*Given instruction*
Set every line of the data below into a Markdown table with the columns Row and Line, giving each non-blank line a row number and omitting the blank lines.

*Supplied entries*
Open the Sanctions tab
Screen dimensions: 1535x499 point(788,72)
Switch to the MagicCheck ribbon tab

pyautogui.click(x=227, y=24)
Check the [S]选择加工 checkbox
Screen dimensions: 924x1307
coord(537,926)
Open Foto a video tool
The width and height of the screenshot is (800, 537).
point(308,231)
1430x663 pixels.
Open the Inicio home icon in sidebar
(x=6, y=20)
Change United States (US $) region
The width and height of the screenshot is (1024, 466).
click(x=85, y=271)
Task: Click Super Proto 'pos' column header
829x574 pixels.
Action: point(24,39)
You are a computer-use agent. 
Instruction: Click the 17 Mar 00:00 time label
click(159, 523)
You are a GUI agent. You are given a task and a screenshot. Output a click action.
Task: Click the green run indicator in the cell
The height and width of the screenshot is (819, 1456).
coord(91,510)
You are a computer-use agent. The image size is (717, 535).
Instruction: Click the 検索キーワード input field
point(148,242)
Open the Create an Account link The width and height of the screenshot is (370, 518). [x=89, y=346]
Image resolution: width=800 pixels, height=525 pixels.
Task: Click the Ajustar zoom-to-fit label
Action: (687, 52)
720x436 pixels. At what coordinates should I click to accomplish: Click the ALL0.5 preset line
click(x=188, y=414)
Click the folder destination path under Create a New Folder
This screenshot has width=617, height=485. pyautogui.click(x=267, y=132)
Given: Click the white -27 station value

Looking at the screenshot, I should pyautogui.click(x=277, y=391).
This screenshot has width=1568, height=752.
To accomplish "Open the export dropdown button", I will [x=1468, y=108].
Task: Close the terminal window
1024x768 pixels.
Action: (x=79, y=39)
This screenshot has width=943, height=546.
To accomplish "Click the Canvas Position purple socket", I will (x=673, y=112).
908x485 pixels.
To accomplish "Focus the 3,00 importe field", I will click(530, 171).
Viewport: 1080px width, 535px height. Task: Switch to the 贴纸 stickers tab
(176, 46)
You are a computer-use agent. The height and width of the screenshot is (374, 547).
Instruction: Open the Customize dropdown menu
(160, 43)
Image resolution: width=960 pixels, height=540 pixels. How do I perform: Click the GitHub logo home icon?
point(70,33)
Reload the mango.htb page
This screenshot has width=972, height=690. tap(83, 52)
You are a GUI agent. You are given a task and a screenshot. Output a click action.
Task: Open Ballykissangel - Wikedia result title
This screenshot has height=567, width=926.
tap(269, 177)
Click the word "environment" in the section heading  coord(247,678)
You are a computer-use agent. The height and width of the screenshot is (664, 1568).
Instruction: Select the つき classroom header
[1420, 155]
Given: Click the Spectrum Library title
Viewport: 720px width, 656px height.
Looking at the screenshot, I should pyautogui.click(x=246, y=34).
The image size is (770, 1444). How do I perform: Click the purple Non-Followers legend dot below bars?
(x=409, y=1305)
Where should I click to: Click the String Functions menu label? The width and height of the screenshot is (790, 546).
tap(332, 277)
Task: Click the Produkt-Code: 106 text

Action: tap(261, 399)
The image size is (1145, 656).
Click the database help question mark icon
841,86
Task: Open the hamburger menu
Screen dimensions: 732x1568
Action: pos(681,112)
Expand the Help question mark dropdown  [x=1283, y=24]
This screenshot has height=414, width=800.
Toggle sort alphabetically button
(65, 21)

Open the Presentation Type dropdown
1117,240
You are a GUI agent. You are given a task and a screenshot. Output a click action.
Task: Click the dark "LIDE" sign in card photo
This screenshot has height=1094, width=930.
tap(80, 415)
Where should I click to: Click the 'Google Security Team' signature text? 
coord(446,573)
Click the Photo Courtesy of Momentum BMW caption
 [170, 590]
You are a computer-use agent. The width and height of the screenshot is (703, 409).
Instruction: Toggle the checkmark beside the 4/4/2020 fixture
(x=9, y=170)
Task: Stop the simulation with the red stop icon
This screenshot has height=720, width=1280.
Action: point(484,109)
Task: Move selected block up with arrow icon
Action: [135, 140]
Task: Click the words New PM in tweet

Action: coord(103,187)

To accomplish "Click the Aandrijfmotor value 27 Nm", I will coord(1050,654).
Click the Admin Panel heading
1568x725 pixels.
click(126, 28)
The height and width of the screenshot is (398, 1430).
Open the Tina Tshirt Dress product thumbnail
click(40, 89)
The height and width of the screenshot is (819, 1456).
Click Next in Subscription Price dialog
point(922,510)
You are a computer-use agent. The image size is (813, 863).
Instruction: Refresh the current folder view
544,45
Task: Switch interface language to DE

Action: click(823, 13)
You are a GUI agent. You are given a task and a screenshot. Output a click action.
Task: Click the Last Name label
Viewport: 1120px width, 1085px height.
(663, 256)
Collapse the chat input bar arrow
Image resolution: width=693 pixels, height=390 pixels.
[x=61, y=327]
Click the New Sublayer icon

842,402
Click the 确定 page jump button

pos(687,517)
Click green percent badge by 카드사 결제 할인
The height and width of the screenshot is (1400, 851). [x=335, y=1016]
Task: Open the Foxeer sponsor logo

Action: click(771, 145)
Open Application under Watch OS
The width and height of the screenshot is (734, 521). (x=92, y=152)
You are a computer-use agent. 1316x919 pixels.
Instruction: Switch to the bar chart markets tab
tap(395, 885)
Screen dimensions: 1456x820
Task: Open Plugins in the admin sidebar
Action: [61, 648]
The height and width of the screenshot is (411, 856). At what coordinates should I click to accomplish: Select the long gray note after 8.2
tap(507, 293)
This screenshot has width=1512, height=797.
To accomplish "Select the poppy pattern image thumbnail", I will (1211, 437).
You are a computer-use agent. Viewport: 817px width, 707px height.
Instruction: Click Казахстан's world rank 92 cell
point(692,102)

*Response to this exercise*
| Row | Line |
|---|---|
| 1 | Open the Sanctions tab |
| 2 | Screen dimensions: 1535x499 point(788,72) |
| 3 | Switch to the MagicCheck ribbon tab |
| 4 | pyautogui.click(x=227, y=24) |
| 5 | Check the [S]选择加工 checkbox |
| 6 | Screen dimensions: 924x1307 |
| 7 | coord(537,926) |
| 8 | Open Foto a video tool |
| 9 | The width and height of the screenshot is (800, 537). |
| 10 | point(308,231) |
| 11 | 1430x663 pixels. |
| 12 | Open the Inicio home icon in sidebar |
| 13 | (x=6, y=20) |
| 14 | Change United States (US $) region |
| 15 | The width and height of the screenshot is (1024, 466). |
| 16 | click(x=85, y=271) |
| 17 | Task: Click Super Proto 'pos' column header |
| 18 | 829x574 pixels. |
| 19 | Action: point(24,39) |
| 20 | You are a computer-use agent.  |
| 21 | Instruction: Click the 17 Mar 00:00 time label |
| 22 | click(159, 523) |
| 23 | You are a GUI agent. You are given a task and a screenshot. Output a click action. |
| 24 | Task: Click the green run indicator in the cell |
| 25 | The height and width of the screenshot is (819, 1456). |
| 26 | coord(91,510) |
| 27 | You are a computer-use agent. The image size is (717, 535). |
| 28 | Instruction: Click the 検索キーワード input field |
| 29 | point(148,242) |
| 30 | Open the Create an Account link The width and height of the screenshot is (370, 518). [x=89, y=346] |
| 31 | Image resolution: width=800 pixels, height=525 pixels. |
| 32 | Task: Click the Ajustar zoom-to-fit label |
| 33 | Action: (687, 52) |
| 34 | 720x436 pixels. At what coordinates should I click to accomplish: Click the ALL0.5 preset line |
| 35 | click(x=188, y=414) |
| 36 | Click the folder destination path under Create a New Folder |
| 37 | This screenshot has width=617, height=485. pyautogui.click(x=267, y=132) |
| 38 | Given: Click the white -27 station value |
| 39 | Looking at the screenshot, I should pyautogui.click(x=277, y=391). |
| 40 | This screenshot has width=1568, height=752. |
| 41 | To accomplish "Open the export dropdown button", I will [x=1468, y=108]. |
| 42 | Task: Close the terminal window |
| 43 | 1024x768 pixels. |
| 44 | Action: (x=79, y=39) |
| 45 | This screenshot has width=943, height=546. |
| 46 | To accomplish "Click the Canvas Position purple socket", I will (x=673, y=112). |
| 47 | 908x485 pixels. |
| 48 | To accomplish "Focus the 3,00 importe field", I will click(530, 171). |
| 49 | Viewport: 1080px width, 535px height. Task: Switch to the 贴纸 stickers tab |
| 50 | (176, 46) |
| 51 | You are a computer-use agent. The height and width of the screenshot is (374, 547). |
| 52 | Instruction: Open the Customize dropdown menu |
| 53 | (160, 43) |
| 54 | Image resolution: width=960 pixels, height=540 pixels. How do I perform: Click the GitHub logo home icon? |
| 55 | point(70,33) |
| 56 | Reload the mango.htb page |
| 57 | This screenshot has width=972, height=690. tap(83, 52) |
| 58 | You are a GUI agent. You are given a task and a screenshot. Output a click action. |
| 59 | Task: Open Ballykissangel - Wikedia result title |
| 60 | This screenshot has height=567, width=926. |
| 61 | tap(269, 177) |
| 62 | Click the word "environment" in the section heading  coord(247,678) |
| 63 | You are a computer-use agent. The height and width of the screenshot is (664, 1568). |
| 64 | Instruction: Select the つき classroom header |
| 65 | [1420, 155] |
| 66 | Given: Click the Spectrum Library title |
| 67 | Viewport: 720px width, 656px height. |
| 68 | Looking at the screenshot, I should pyautogui.click(x=246, y=34). |
| 69 | The image size is (770, 1444). How do I perform: Click the purple Non-Followers legend dot below bars? |
| 70 | (x=409, y=1305) |
| 71 | Where should I click to: Click the String Functions menu label? The width and height of the screenshot is (790, 546). |
| 72 | tap(332, 277) |
| 73 | Task: Click the Produkt-Code: 106 text |
| 74 | Action: tap(261, 399) |
| 75 | The image size is (1145, 656). |
| 76 | Click the database help question mark icon |
| 77 | 841,86 |
| 78 | Task: Open the hamburger menu |
| 79 | Screen dimensions: 732x1568 |
| 80 | Action: pos(681,112) |
| 81 | Expand the Help question mark dropdown  [x=1283, y=24] |
| 82 | This screenshot has height=414, width=800. |
| 83 | Toggle sort alphabetically button |
| 84 | (65, 21) |
| 85 | Open the Presentation Type dropdown |
| 86 | 1117,240 |
| 87 | You are a GUI agent. You are given a task and a screenshot. Output a click action. |
| 88 | Task: Click the dark "LIDE" sign in card photo |
| 89 | This screenshot has height=1094, width=930. |
| 90 | tap(80, 415) |
| 91 | Where should I click to: Click the 'Google Security Team' signature text?  |
| 92 | coord(446,573) |
| 93 | Click the Photo Courtesy of Momentum BMW caption |
| 94 |  [170, 590] |
| 95 | You are a computer-use agent. The width and height of the screenshot is (703, 409). |
| 96 | Instruction: Toggle the checkmark beside the 4/4/2020 fixture |
| 97 | (x=9, y=170) |
| 98 | Task: Stop the simulation with the red stop icon |
| 99 | This screenshot has height=720, width=1280. |
| 100 | Action: point(484,109) |
| 101 | Task: Move selected block up with arrow icon |
| 102 | Action: [135, 140] |
| 103 | Task: Click the words New PM in tweet |
| 104 | Action: coord(103,187) |
| 105 | To accomplish "Click the Aandrijfmotor value 27 Nm", I will coord(1050,654). |
| 106 | Click the Admin Panel heading |
| 107 | 1568x725 pixels. |
| 108 | click(126, 28) |
| 109 | The height and width of the screenshot is (398, 1430). |
| 110 | Open the Tina Tshirt Dress product thumbnail |
| 111 | click(40, 89) |
| 112 | The height and width of the screenshot is (819, 1456). |
| 113 | Click Next in Subscription Price dialog |
| 114 | point(922,510) |
| 115 | You are a computer-use agent. The image size is (813, 863). |
| 116 | Instruction: Refresh the current folder view |
| 117 | 544,45 |
| 118 | Task: Switch interface language to DE |
| 119 | Action: click(823, 13) |
| 120 | You are a GUI agent. You are given a task and a screenshot. Output a click action. |
| 121 | Task: Click the Last Name label |
| 122 | Viewport: 1120px width, 1085px height. |
| 123 | (663, 256) |
| 124 | Collapse the chat input bar arrow |
| 125 | Image resolution: width=693 pixels, height=390 pixels. |
| 126 | [x=61, y=327] |
| 127 | Click the New Sublayer icon |
| 128 | 842,402 |
| 129 | Click the 确定 page jump button |
| 130 | pos(687,517) |
| 131 | Click green percent badge by 카드사 결제 할인 |
| 132 | The height and width of the screenshot is (1400, 851). [x=335, y=1016] |
| 133 | Task: Open the Foxeer sponsor logo |
| 134 | Action: click(771, 145) |
| 135 | Open Application under Watch OS |
| 136 | The width and height of the screenshot is (734, 521). (x=92, y=152) |
| 137 | You are a computer-use agent. 1316x919 pixels. |
| 138 | Instruction: Switch to the bar chart markets tab |
| 139 | tap(395, 885) |
| 140 | Screen dimensions: 1456x820 |
| 141 | Task: Open Plugins in the admin sidebar |
| 142 | Action: [61, 648] |
| 143 | The height and width of the screenshot is (411, 856). At what coordinates should I click to accomplish: Select the long gray note after 8.2 |
| 144 | tap(507, 293) |
| 145 | This screenshot has width=1512, height=797. |
| 146 | To accomplish "Select the poppy pattern image thumbnail", I will (1211, 437). |
| 147 | You are a computer-use agent. Viewport: 817px width, 707px height. |
| 148 | Instruction: Click Казахстан's world rank 92 cell |
| 149 | point(692,102) |